Imaguru est l'une des quelque 80 entreprises bélarusses qui ont déménagé ou sont en train de délocaliser leurs activités en Lituanie depuis l'élection présidentielle de l'année dernière.

La Lituanie, membre de l'Union européenne et de la zone euro, a joué un rôle clé dans la mobilisation du soutien international aux manifestations de l'opposition contre la réélection contestée du président bélarusse Alexandre Loukachenko.

L'État balte a également accordé refuge à des centaines de personnalités de l'opposition biélorusse, dont leur leader en exil Svetlana Tikhanovskaïa.

Candidate à la présidence, l'opposante a proclamé sa victoire après l'élection avant de fuir en Lituanie quelques jours plus tard, craignant pour sa sécurité alors que les autorités réprimaient durement d'immenses manifestations de protestation.

- Porte d'entrée vers l'UE -

Un mois avant qu'Imaguru ne soit expulsé, des hommes non identifiés portant des masques ont fait irruption dans leur bureau à Minsk, ont aligné tout le monde contre un mur et les ont emmenés dans un poste de police.

Le personnel de l'entreprise était de fervents partisans des manifestations anti-Loukachenko.

"Nous avons été fermés à cause de nos opinions politiques", dénonce Mme Marinich, veuve d'un ancien prisonnier politique.

Elle n'a pas souhaité indiquer combien d'employés ont également déménagé, de peur pour leur leurs familles restées au Bélarus.

Pour la ministre de l'économie, "la Lituanie peut devenir une porte d'entrée vers l'Union européenne".

Pour faciliter le processus, le gouvernement a adopté plusieurs mesures, dont la libéralisation des règles d'immigration.

"Il y a aussi bien des petites entreprises, allant de 10 à 20 employés que de grandes sociétés", a précisé Gintare Baciuliene, de l'agence gouvernementale "Invest Lituanie".

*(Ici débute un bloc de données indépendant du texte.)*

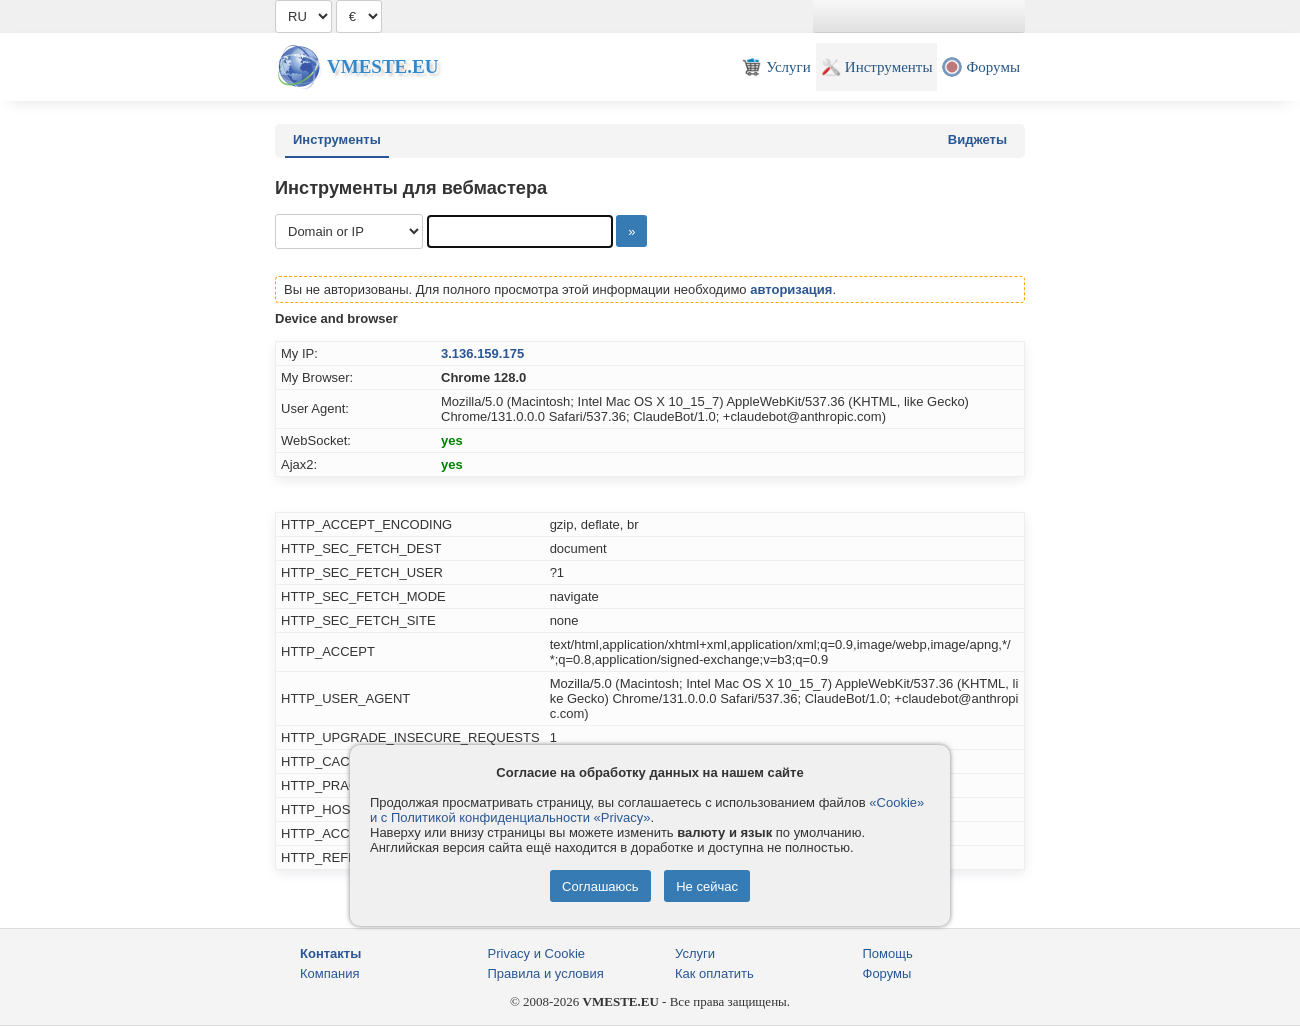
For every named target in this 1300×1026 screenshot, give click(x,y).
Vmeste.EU (382, 66)
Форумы (887, 973)
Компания (330, 973)
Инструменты (337, 139)
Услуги (695, 953)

"La grande majorité d'entre elles sont issues du secteur informatique. Ce secteur en Bélarus a généralement généralement une bonne cote dans le monde", a-t-elle assuré.

En outre, la Lituanie propose des services en russe ce qui plait aux expatriés bélarusses.

Certains investisseurs étrangers se plaignent cependant de difficultés à ouvrir des comptes bancaires.

Mme Marinich a dû attendre quatre mois pour ouvrir le compte d'Imaguru en Lituanie.

"C'est de la bureaucratie, cela prend du temps, de la paperasse et de l'argent, évidemment. Mais comparé à la bureaucratie biélorusse, ce n'est rien", relativise-t-elle en riant.

- "Prête pour le changement" -

Ancien candidat à la présidence, le mari de Tania, Mikhaïl Marinich a été arrêté en 2004 pour avoir soutenu l'opposition.

Il a passé trois ans et demi en prison, où il a subi un accident vasculaire cérébral.

Il est décédé en 2014, neuf ans après sa libération.

Mme Marinich qualifie son entreprise de "poursuite" du travail de son époux.

"Je crois en l'éducation, je crois aux gens, et en changeant la mentalité d'au moins certaines personnes, je peux contribuer à la croissance d'une nouvelle génération, qui sera prête pour le changement."